Histology and immunochemistry

A subset of the animals were euthanized at 1 week post surgery and their heart tissue were excised, embedded in TissueTec (Sakura, USA) and snap frozen in −150 °C methylbutane. Frozen sections (5 nm) were placed on microscope slides, fixed with pre-cooled acetone, and stored at −80 °C before staining. To assess heart muscle vascularity, heart samples were stained with an α V β 3 marker PE-LM609 Antibody (Abcam, USA). All staining procedures were performed according to the product-specific protocols (four for each slide). The stains were quantified for extent (percentage area) of positive staining in randomly chosen high-powered (200x) fields using algorithms validated by our group previously57.

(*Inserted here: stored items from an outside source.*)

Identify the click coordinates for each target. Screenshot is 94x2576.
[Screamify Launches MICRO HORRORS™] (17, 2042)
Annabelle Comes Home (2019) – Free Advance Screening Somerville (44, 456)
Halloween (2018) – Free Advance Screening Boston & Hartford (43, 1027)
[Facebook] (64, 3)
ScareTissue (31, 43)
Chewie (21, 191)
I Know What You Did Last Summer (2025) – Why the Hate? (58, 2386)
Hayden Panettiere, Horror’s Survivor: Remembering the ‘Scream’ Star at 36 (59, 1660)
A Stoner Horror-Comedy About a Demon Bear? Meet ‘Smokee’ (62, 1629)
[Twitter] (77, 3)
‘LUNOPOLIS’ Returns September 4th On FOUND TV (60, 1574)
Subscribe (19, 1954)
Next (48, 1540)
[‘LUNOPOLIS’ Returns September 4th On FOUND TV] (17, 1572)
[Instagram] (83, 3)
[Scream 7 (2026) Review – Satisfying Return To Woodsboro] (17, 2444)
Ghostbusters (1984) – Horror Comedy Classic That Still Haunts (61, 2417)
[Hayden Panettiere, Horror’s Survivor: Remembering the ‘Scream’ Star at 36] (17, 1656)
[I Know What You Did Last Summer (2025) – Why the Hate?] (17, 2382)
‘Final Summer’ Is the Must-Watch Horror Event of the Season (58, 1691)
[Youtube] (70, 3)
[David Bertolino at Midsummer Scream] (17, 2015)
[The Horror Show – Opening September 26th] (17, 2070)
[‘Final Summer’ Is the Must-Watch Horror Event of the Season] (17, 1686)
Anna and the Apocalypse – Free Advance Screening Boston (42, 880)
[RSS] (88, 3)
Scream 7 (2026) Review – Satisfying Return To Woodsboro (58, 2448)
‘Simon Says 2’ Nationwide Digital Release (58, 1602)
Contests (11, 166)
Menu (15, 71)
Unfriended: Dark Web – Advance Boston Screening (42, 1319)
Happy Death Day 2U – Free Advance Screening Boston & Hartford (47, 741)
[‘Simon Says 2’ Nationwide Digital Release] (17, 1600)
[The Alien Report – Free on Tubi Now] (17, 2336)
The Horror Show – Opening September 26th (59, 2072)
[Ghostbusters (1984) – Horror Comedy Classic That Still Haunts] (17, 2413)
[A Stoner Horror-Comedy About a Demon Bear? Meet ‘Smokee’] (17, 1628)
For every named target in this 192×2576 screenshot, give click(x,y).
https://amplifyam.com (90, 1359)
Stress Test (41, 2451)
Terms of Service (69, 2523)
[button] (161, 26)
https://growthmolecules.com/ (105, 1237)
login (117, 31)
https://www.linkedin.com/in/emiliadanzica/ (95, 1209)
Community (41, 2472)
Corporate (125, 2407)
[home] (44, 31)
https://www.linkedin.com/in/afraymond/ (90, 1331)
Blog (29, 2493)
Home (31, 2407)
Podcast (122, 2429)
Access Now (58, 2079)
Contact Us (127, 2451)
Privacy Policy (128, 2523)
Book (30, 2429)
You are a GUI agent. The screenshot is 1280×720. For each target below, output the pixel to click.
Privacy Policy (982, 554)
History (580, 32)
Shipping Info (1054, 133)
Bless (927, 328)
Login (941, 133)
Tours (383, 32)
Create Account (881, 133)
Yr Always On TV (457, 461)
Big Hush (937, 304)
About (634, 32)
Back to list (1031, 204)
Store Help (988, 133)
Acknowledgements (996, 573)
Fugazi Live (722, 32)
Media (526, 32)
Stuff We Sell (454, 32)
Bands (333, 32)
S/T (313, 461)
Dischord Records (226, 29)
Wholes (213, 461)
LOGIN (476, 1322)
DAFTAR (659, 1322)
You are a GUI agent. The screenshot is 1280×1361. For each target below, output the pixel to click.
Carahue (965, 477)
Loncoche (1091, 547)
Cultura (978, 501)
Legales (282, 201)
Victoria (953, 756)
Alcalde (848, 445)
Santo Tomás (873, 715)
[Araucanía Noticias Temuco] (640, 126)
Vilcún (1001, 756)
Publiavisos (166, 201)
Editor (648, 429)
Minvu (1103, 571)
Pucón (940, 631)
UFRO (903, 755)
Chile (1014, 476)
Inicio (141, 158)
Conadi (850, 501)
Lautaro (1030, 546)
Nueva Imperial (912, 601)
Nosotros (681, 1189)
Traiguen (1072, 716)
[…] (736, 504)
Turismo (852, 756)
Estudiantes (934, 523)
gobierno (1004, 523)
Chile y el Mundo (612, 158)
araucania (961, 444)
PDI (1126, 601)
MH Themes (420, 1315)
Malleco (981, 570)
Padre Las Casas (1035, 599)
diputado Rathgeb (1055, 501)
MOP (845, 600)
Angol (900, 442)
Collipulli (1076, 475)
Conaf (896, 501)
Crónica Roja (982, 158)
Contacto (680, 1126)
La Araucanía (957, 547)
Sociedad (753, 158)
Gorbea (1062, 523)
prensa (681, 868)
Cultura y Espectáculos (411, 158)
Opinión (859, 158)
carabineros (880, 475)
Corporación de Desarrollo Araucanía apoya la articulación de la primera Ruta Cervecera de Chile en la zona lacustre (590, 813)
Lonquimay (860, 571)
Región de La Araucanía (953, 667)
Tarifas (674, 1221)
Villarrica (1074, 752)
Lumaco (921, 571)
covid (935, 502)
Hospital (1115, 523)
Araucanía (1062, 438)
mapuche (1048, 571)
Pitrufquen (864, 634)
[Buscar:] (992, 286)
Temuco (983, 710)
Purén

During the last decade, much effort has been expended on the chemical modification of RGD peptides to increase affinity for α V β 3 integrin. Recent studies suggested that cyclic RGD dimers have high affinity due to bivalency and have relatively low non-specific uptake in other critical organs. These properties can be further optimized by modification of the distance between the two RGD motifs using PEG linkers. It was also shown that introduction of 1,2,3-triazole moieties has a positive impact on the pharmacokinetic profile of receptor-binding ligands. All of this has been taken into consideration during the development of our dimeric cRGD probe. This study described the synthesis, chemical characterization, and multi-scale biological evaluation of both radiolabeled and fluorescent dimeric RGD peptide ligands for molecular imaging of α V β 3 integrin activation at the receptor, single cell, organ and whole-body level. Here we demonstrated that the targeted PET-CT imaging of regional activation of α V β 3 integrin within ischemic tissue holds the potential to directly quantify the extent and localization of ongoing angiogenic process in vivo and to assess this process on cellular level in vitro using optical imaging with a fluorescent analogue of the targeted imaging agent. The enhanced focal retention, favorable blood clearance kinetics and biodistribution, and excellent quality of images obtained with (7) suggest the potential for future clinical translation. This and other molecular imaging-based approaches should lead to better understanding of pathophysiology and development of novel paradigms for patient management.